Sharon Van Etten performing in Boston on the Nick Cave and the Bad Seeds tour. Photo courtesy of xrayspx.
There were two things likely to happen on the last night eve of the three-show, same-venue run that was in the middle of a 19-date tour with Nick Cave. The artists, exhausted from playing yet another night in the enormous Beacon Theatre, could’ve given an earnest, but tired show, ready to pack up and finally move on to a new city. Or, infused with energy from it being the last hurrah for a third sold out show in New York, they could’ve resolved to deliver a dynamic, striking performance.

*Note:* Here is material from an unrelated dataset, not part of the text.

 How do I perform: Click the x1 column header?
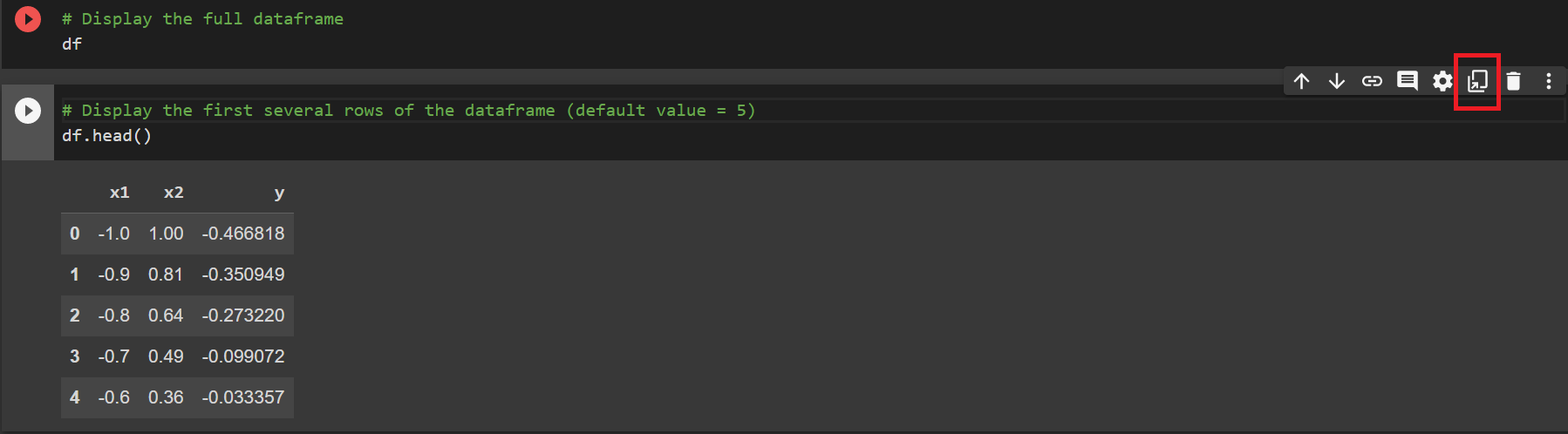click(x=119, y=193)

From the audience, there was no way to gauge the mood backstage of the musicians in the Nick Cave and the Bad Seeds and Sharon Van Etten tour. But Cave definitely gave his fans their money’s worth after a five-year hiatus from touring. And Sharon Van Etten, though only petite in stature, filled the entire Beacon Theatre with her lush and sultry voice, hushing the audience into reverence before Cave took the stage.
Backed by only drummer Zeke Hutchins, Van Etten alternated between playing stripped down versions of songs from her last LP, Tramp, a few songs from older albums, and one new track. Van Etten, seasoned from essentially touring since the Feb 2012 release of Tramp, gave a graceful and demure performance, despite the pressure involved with opening for such an anticipated return on Cave’s part.
Between songs she would charm the audience with her own humble quips. “It can be hard if people don’t appreciate what you’re doing,” she said at one point, “I know most of you are here to see Nick Cave, and I just wanted to say thank you.” Audience members contradicted this dismissal, shouting encouraging support.
Admittedly, I was there to see Van Etten as much as Cave. Her raw, emotive songs have made her my favorite musician to cover on guitar. So, my only (and largest complaint of the night,) was how short her set was — merely 30 minutes.
I guess the length of Nick Cave’s full set, lasting nearly two hours, necessitated the brevity of the opener’s act though. Van Etten did return to the stage as backing vocals for almost the entirety of the headlining set as well.
When Cave sauntered on to the stage, it became immediately obvious that something special was in store. The entire seated audience rose to their feet, where they remained throughout the rest of the show. Impressive would be an understatement of an adjective to describe Cave’s eight piece backing band, including the Shilpa Ray string ensemble, in conjunction with the Harlem Voices youth choir. Over 20 people took the stage with Cave, many alternating instruments throughout the entire performance.
It’s obvious that Cave’s appearance still possesses the prowess and sensibilities of a true entertainer; deep-cut shirt, gold chain, signature hair, and all. Both he and his full accompaniment were full of energy, particularly Warren Ellis, of the Dirty Three, who was as animated as Cave himself, switching from flute to guitar, to conducting, to violin, and back again.
The set began with several tracks off Push the Sky Away before Cave slyly mumbled, “let me tell you about a girl,” before the whole band launched into “From Her to Eternity,” and a list of older hits, such as “Red Right Hand,” “Into My Arms,” and “The Weeping Song.”
Cave’s visual charisma and vocal talent alongside the supporting musicians’ dexterity and full harmony provided an engaging, encompassing experience as the music resounded through the Beacon Theatre.
A renaissance man, Cave has certainly kept busy since his Dig, Lazarus, Dig!!! release of 2008, publishing a second novel, putting out a record with Grinderman, scoring a handful of soundtracks with Warren Ellis, and authoring a screenplay for a major motion picture.
Saturday’s headlining performance fluctuated between conscious restraint and explosive outbursts of vigor, which was complimented perfectly by Van Etten’s heart-breakingly sincere open. It was a thoughtful combination, apt of Cave’s professional reputation for quality. Hopefully he won’t make us all wait five more years.